Document Type: Original Article


1 Department of Psychology, School of Psychology, TMC Academy, Singapore

2 Department of Psychology, Faculty of Social Sciences and Liberal Arts, UCSI University, Kuala Lumpur, Malaysia


Background: The exponential growth of smartphones has afforded many users with ubiquitous access to socialization as seen in the various mobile apps used to communicate and connect with others. The present study employed mixed-method approaches to analyse the impact of phubbing on social connectedness among adolescents in Malaysia.
Methods:A total of 568 adolescents were participated in quantitative surveys, and of these participating adolescents, 6 were further invited to join focus group interviews.
Findings: Quantitative findings supported the mediating role of communication disturbance in the relationships between phone obsession and familial connectedness, school connectedness, and self-connectedness, but not for friendship connectedness.

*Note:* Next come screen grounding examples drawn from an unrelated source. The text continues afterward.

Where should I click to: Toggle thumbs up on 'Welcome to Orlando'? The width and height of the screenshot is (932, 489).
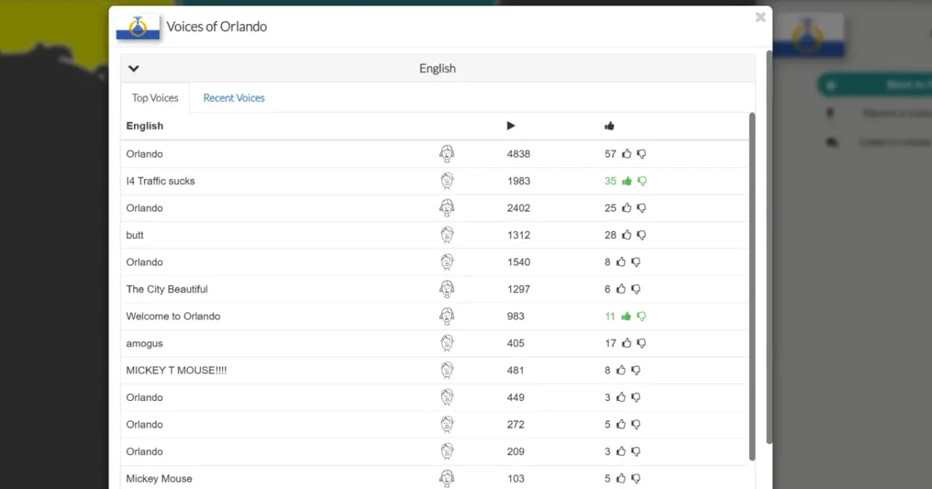coord(627,316)

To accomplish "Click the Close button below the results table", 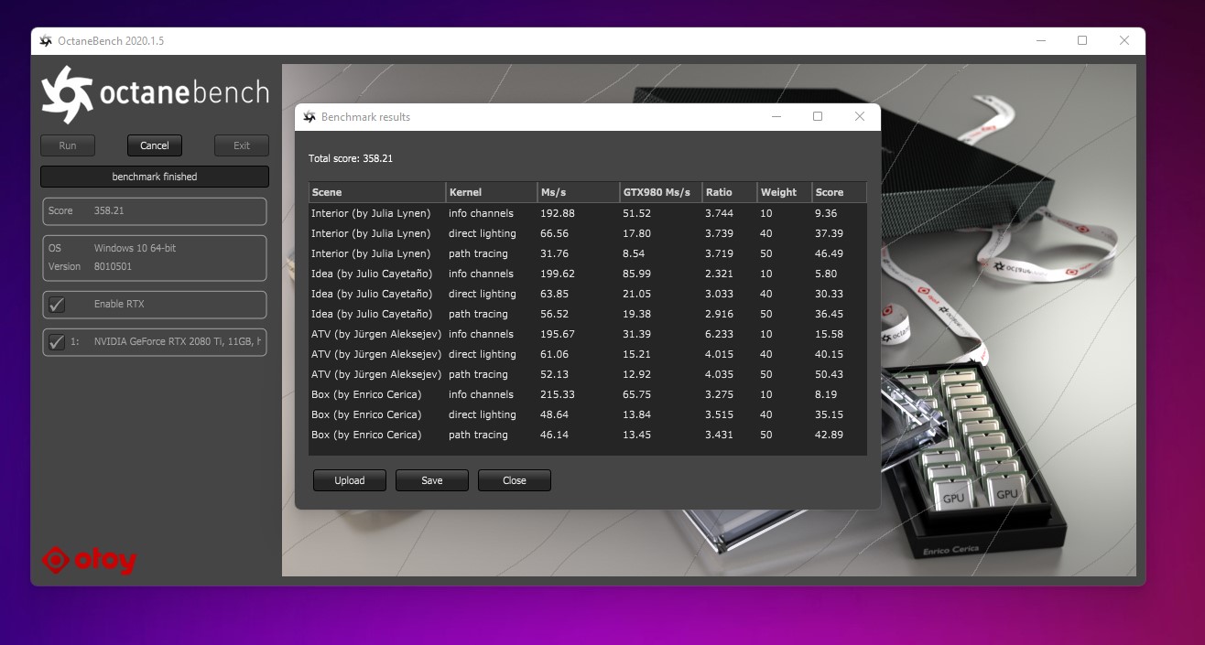I will [x=514, y=480].
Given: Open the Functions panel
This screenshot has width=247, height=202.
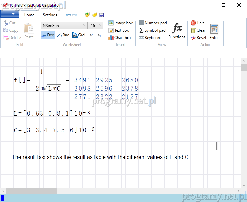Looking at the screenshot, I should tap(177, 31).
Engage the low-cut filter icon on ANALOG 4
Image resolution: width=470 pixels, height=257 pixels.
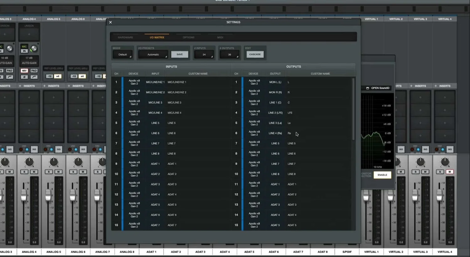[x=34, y=77]
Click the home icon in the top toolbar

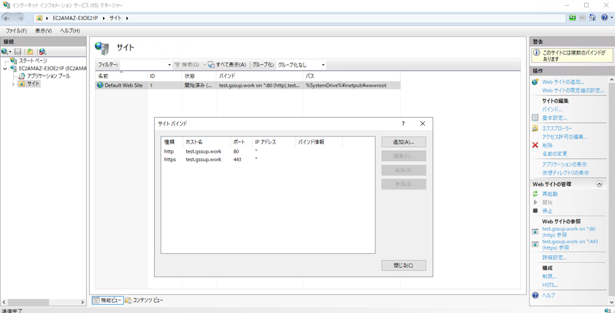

Qualitative findings further elucidated the detrimental effect of phone obsession on their sense of belonging from the perspectives of adolescents.
Conclusion: This study reaffirms that phubbing behaviour is predictive of social disconnectedness. Therefore, preventive and treatment interventions should be developed to avoid and control a potential risk of social disconnectedness epidemics attribute to phubbing.